In these extraordinary times, you need to stop following the pre-pandemic socialized norms and expectation that “the one” will seamlessly appear without you putting any skin in the game.
This time, you’re invited to stand 100% true while doing your Readiness due diligence….
"She was utterly unselfish. She excelled in the difficult arts of family life. She sacrificed daily.… Above all, she was pure. She bothered me and wasted my time and so tormented me that at last I killed her." ~ Virginia Wolfe
This time, you’re asked to “kill” your old stories and ways, as Virginia encouraged…
…do the “real work” in order to experience:
- Genuine connection
- Peace
- Intimacy
- Acceptance
- Vulnerability
- Love
Build your Trust Skill Set.
Yep. You heard me right: skill set.
We are not all privileged to be born with an innate sense of Trust.

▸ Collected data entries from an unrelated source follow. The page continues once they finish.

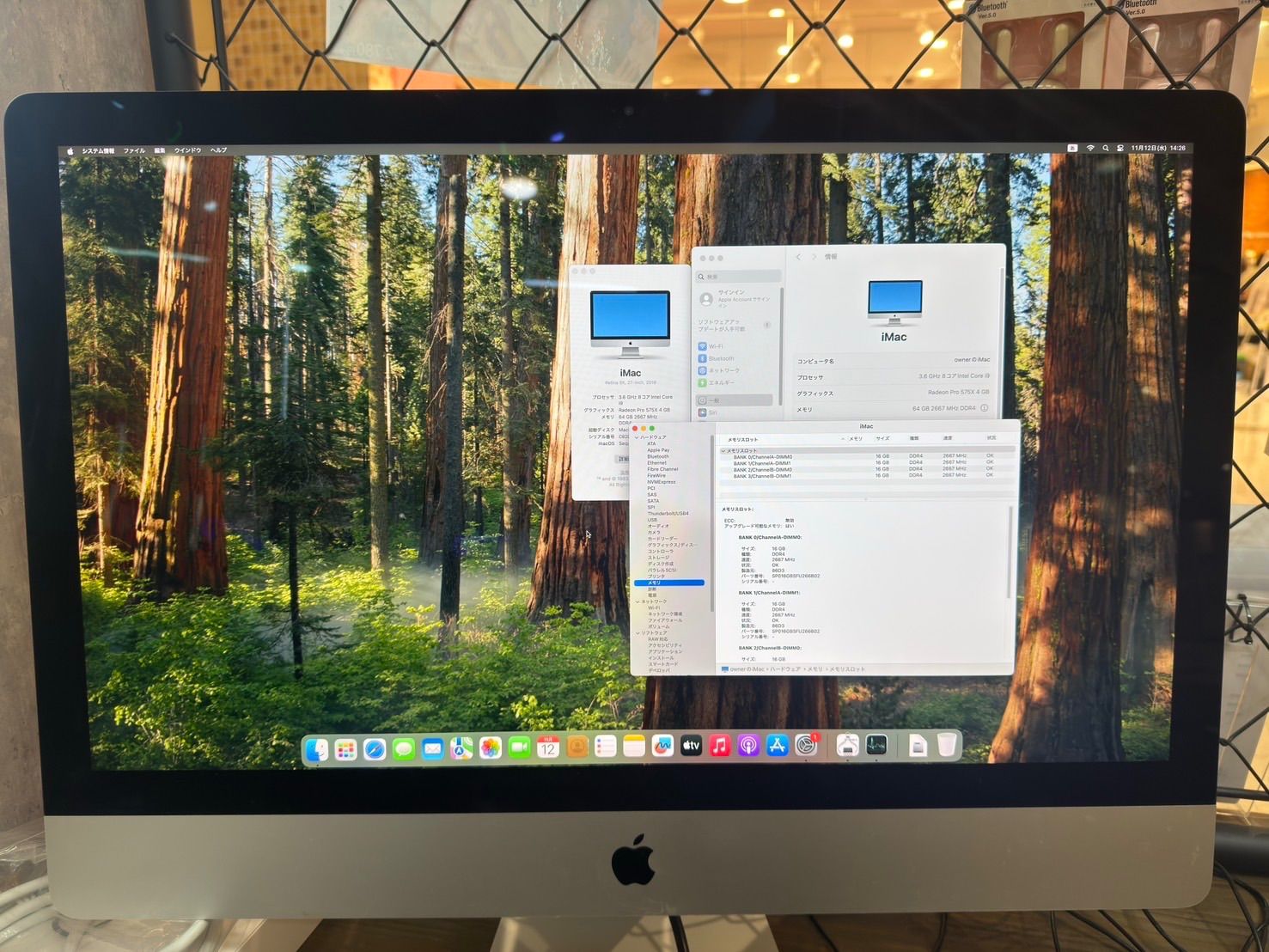
Task: Open エネルギー settings from the sidebar
Action: point(722,382)
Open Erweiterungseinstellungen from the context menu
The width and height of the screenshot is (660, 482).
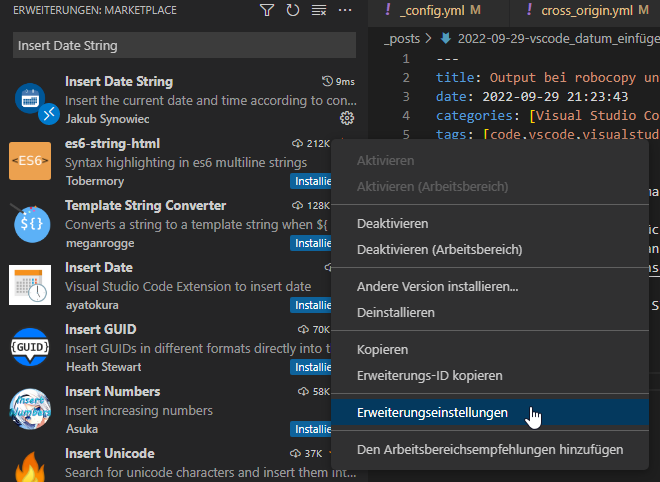[432, 412]
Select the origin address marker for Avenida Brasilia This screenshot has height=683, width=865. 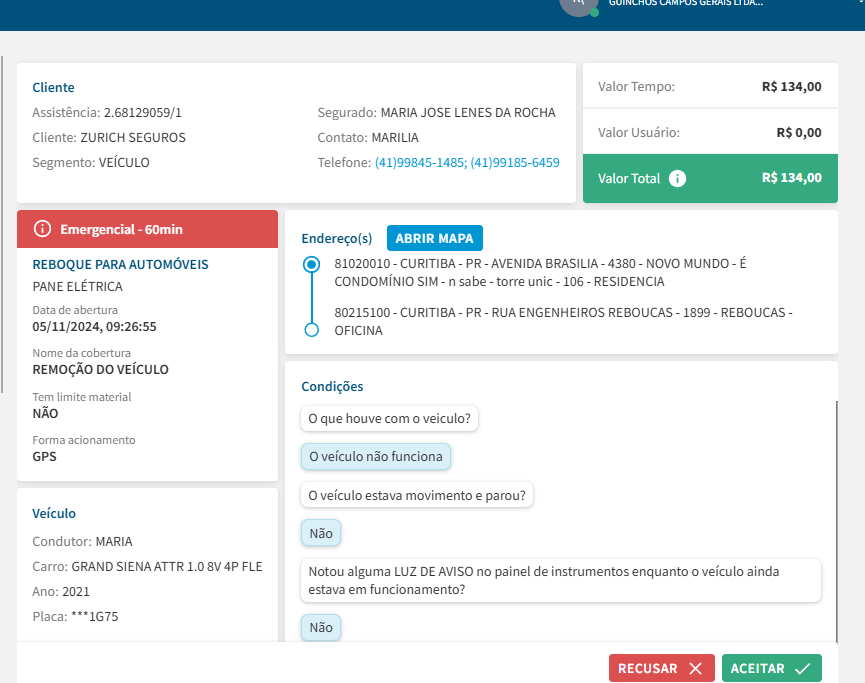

It is something you learn. And believe me, I sought help to do so.
You’ll know with certainty you’ve found it by the way it lights you up.

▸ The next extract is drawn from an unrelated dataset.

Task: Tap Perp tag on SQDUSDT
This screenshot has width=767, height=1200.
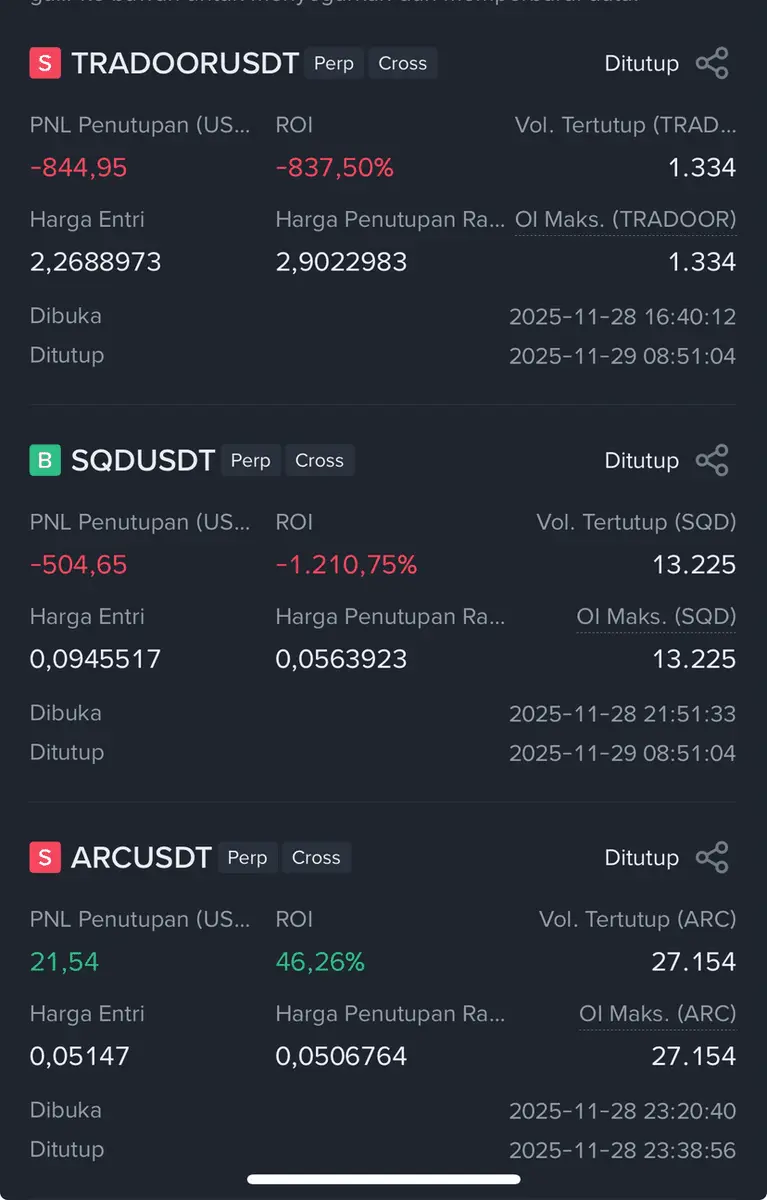Action: (251, 460)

It’s the first stage of relationship work: Readiness.
Nothing will change until you do.
This past week-end I had a photo shoot scheduled. On my way, I connected with my dear friend Liz (a kick ass Boston photographer who took my pics in Paris 6 years ago.)

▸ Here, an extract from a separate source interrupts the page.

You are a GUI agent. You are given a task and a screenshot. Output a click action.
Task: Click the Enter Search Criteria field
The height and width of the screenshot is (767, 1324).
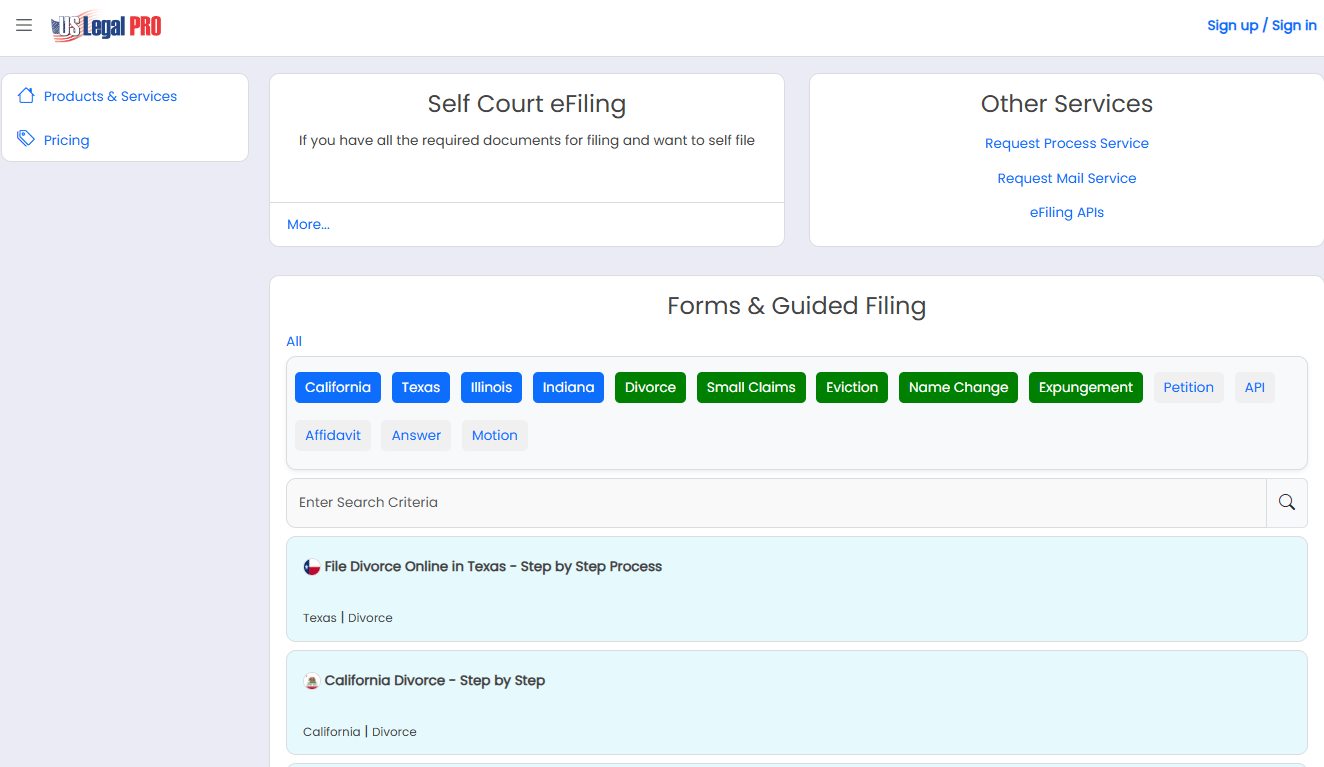[776, 503]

Sharing I was nervous about the process, she responded, “you are so much more embodied. It doesn’t matter who the photographer is. That’s what’s going to come through.”
Huh.
It doesn’t matter.
The embodiment will come through. (I guess you really can’t fool the camera.)
I can’t wait for you to see these new images. I brag they reflect me as a woman well loved.
Readiness was the first step.
Everything I’ve learned about relationships is everything you’ll find in my coaching programs – for those of you feeling like you’ve got your shit together in all areas but that one.
I’ve got a way to help build that trust skill set so you can have navigational certainty.
Ready to take a stand? Let’s talk. Click here now to apply for your complimentary 60 minute Discovery Call to see if the work I do is a match.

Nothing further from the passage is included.